明确了暗处那位高人的目的,梁归桑便淡然了许多,只暗笑修士果真不谙世事,连劝人的方法都老套如斯,“自然是明白的,不过梁归桑一芥凡夫俗子,恐怕算不上什么‘良弓走狗’。”

暗处人顿了顿,梁归桑皱了皱眉,暗想这人应当没这么容易善罢甘休,莫不成要一言不合大打出手?

那自己如何是这人的对手?于是不由地悬起心来。转而又念及自己无论如何也算得上是娲皇宫在朝廷中的一员大将。

若是这么死得不明不白,想必娲皇宫也不是好像与的。

这人即便是修士,真要动杀手也要掂量掂量,便又放下心来。旋即却还想起这家伙身份未明,久闻有许多修士不理世事。

长年累月于山中闭关修行,适才听那人言行,直眉楞眼开门见山,倒是像极了这种人——这种人指不定连娲皇宫是哪个旮旯都不知道,如何能指望许大茂量力而行?只好又把心拎回了嗓子眼儿上。

如此,忐忑且惴惴,人家还没把许大茂怎么样,梁归桑许大茂自己却先出了一身的冷汗。

暗处人“哧”一声,“你不信便不信罢!”说完便是猎猎风声,想必是拂袖走人了,“将来自然有你好瞧的时候!”

梁归桑却没敢松口气,兀自凝眉呆立着,心里还纠结着——这人就这么……走了?

这般……当真是虎头蛇尾有始无终得干脆利落理直气壮,委实是闻所未闻。

贾东旭撇了撇梁归桑的窗口,微微一挑眉,跃起在旁边一丛修竹上借力一点,便直蹿至半空,几个腾身落在对面屋顶上。

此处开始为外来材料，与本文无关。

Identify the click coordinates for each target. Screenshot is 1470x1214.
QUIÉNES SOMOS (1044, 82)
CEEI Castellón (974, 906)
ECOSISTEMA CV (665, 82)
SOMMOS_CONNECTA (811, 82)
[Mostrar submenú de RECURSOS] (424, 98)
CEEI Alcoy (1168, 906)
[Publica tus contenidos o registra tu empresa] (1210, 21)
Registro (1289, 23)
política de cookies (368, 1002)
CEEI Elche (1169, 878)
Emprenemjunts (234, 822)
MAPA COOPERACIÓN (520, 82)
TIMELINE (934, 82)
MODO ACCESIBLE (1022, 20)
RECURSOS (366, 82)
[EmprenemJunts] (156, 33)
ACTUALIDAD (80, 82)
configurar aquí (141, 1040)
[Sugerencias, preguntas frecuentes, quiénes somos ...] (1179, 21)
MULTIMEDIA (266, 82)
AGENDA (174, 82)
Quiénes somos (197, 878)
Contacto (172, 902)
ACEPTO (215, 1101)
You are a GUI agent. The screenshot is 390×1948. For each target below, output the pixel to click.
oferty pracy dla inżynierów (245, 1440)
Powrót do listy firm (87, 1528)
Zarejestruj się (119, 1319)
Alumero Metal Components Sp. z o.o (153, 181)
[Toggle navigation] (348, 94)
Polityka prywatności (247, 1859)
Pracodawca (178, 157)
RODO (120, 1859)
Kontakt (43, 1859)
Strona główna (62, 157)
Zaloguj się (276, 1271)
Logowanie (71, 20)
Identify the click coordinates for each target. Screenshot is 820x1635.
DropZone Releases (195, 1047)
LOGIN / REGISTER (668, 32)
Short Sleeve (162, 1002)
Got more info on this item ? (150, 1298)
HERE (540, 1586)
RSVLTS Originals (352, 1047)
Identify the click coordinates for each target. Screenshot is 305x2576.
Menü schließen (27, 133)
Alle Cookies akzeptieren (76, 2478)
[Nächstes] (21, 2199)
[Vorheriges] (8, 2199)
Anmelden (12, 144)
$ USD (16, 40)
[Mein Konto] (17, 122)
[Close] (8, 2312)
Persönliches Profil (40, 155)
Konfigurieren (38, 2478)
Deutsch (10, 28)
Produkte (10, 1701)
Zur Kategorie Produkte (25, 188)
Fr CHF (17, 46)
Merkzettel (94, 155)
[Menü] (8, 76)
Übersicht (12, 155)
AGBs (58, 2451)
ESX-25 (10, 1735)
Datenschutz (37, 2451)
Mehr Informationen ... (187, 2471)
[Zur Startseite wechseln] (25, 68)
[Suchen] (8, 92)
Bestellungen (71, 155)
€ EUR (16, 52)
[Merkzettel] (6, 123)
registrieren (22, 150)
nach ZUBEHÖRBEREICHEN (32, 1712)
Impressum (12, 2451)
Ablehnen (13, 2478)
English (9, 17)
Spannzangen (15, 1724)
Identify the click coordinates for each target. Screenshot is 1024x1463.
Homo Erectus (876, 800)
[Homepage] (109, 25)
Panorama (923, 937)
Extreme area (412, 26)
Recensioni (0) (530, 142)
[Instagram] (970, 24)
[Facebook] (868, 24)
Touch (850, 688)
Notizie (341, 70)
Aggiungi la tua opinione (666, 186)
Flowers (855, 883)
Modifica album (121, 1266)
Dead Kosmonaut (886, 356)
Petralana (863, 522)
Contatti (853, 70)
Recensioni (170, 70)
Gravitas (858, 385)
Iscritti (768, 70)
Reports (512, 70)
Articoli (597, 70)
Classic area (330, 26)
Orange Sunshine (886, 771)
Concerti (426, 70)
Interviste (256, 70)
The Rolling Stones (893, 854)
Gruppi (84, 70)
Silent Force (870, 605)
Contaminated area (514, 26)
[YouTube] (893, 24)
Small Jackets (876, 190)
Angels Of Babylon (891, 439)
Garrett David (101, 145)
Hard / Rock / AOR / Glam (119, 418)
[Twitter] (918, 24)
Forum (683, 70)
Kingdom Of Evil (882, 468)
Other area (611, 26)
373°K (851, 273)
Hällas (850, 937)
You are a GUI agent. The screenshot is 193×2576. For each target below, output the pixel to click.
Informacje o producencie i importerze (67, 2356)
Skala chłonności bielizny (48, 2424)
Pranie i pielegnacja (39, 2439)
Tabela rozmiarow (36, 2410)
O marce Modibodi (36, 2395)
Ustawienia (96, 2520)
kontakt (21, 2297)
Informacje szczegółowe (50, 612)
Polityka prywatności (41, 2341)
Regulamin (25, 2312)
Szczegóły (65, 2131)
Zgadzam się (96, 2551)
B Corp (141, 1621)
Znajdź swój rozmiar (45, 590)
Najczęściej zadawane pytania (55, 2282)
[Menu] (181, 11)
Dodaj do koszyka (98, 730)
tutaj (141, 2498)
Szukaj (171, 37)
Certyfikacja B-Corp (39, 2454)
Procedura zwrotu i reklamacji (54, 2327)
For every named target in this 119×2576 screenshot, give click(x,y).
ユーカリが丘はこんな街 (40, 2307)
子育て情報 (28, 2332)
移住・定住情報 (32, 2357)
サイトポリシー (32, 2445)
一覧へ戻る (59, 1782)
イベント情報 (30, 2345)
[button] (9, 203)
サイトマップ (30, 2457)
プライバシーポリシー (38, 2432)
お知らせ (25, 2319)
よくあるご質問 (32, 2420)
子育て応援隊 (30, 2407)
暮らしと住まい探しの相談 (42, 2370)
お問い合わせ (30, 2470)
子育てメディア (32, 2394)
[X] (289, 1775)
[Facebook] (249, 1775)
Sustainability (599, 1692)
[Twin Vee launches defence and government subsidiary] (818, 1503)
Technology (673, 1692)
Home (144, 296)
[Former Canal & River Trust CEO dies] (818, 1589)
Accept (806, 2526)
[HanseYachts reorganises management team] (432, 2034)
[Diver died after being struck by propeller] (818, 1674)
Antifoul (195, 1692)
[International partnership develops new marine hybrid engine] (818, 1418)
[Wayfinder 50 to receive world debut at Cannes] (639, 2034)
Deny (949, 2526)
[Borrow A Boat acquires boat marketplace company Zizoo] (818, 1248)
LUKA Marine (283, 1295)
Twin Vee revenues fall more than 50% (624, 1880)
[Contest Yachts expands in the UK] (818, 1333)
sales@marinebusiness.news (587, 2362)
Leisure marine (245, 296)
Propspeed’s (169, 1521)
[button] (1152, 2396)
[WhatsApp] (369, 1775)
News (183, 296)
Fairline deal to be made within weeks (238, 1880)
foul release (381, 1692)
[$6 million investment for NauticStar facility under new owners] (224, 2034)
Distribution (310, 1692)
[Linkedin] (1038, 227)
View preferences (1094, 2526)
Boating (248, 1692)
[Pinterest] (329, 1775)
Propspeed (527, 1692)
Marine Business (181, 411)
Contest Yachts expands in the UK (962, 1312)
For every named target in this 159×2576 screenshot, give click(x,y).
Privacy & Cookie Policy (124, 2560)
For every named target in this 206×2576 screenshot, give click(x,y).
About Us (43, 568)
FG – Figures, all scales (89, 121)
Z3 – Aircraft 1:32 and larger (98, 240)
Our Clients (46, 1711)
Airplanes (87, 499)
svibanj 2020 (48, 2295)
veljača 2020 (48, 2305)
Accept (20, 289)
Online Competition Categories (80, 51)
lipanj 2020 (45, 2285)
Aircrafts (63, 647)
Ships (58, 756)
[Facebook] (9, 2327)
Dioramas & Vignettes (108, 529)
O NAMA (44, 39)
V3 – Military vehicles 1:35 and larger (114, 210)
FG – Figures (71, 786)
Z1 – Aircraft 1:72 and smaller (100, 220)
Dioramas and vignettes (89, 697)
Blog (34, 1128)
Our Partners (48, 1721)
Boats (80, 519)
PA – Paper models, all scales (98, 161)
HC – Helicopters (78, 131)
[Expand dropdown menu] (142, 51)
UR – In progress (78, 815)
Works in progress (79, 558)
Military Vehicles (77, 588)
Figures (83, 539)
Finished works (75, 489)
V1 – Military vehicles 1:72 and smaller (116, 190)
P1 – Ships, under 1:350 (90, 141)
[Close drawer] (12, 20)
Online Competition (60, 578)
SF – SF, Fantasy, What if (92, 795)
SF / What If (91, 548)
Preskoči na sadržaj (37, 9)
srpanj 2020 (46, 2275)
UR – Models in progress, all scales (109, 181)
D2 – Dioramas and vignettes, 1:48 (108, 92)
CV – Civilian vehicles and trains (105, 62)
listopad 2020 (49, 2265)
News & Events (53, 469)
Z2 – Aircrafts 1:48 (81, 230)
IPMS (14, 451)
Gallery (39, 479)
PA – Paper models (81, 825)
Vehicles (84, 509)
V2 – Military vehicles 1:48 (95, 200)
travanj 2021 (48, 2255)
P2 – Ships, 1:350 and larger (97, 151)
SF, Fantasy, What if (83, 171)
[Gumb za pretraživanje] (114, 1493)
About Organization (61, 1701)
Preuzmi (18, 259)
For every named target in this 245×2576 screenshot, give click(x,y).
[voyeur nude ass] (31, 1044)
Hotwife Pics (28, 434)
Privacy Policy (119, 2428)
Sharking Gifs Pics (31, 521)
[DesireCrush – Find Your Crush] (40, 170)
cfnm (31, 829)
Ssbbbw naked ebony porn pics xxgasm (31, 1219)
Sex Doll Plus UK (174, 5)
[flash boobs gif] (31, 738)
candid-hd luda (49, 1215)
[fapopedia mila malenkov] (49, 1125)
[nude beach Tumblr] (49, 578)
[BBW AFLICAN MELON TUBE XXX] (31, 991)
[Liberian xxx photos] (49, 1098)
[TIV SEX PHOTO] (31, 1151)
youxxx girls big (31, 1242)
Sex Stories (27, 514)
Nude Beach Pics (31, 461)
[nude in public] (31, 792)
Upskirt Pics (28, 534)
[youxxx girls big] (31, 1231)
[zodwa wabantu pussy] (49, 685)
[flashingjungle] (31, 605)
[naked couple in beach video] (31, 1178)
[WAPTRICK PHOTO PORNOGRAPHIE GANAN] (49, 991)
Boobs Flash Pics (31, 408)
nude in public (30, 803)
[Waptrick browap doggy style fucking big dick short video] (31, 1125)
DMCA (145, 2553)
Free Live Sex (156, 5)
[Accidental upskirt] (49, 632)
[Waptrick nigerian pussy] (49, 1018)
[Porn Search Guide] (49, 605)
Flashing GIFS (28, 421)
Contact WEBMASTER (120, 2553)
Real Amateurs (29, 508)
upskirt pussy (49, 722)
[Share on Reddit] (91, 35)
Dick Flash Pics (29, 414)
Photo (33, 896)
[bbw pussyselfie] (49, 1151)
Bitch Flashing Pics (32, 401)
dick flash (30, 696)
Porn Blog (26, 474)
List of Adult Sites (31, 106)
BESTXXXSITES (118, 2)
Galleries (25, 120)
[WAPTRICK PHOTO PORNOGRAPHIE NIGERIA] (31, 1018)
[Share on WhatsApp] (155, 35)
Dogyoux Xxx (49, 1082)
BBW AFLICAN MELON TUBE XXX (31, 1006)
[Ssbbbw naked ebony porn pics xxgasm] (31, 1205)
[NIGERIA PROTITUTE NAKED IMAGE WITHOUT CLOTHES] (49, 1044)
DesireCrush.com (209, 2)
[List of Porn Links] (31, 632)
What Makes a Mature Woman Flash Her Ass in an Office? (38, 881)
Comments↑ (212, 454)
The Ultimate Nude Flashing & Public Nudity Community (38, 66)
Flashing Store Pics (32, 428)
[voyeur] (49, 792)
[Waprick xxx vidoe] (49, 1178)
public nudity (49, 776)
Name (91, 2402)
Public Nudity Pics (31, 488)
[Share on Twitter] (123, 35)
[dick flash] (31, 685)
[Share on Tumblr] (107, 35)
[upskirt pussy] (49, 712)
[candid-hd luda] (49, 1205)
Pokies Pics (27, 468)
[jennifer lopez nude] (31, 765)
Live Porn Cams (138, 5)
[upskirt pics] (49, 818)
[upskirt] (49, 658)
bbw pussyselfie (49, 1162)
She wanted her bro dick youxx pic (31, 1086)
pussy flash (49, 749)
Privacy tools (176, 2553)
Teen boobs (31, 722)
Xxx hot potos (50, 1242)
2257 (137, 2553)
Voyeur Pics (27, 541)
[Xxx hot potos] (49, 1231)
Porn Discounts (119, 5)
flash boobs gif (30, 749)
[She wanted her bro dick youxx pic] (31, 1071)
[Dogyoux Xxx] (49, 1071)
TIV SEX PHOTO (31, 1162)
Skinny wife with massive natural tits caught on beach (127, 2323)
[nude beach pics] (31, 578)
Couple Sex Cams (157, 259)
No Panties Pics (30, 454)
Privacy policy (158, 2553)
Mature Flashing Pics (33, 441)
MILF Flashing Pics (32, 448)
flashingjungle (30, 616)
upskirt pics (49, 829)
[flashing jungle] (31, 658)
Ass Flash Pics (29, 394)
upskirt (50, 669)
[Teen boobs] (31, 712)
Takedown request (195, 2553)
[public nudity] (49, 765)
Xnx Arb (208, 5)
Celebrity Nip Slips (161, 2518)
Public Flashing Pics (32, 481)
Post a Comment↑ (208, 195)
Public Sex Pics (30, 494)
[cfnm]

棒梗替许大茂拿着酒袋子,见人过来了,煞是迫不及待地将酒扔给了许大茂,“你这又是什么酒?味儿这么重?”

贾东旭拿着酒袋子晃了晃,想了想道:“前些日子去了趟南海,游清行那老头说什么也不给我许大茂的三千醉,塞了我几坛子五毒。”

话音刚落,棒梗便将脸皱成一团,退避三舍。

贾东旭轻笑,手一长就拽住了棒梗的衣服,“躲什么?过来。你当你没喝过?”

棒梗大惊失色,“我什么时候碰过这玩意儿?!”

“在云岭的时候。”贾东旭慢悠悠地啜了口五毒酒,“倒不是酒,是茶,我瞧着对身体没什么坏处就没告诉你了。当时你可天天拎着爱不释手呢,怎么这会子猛虎豺狼似的?”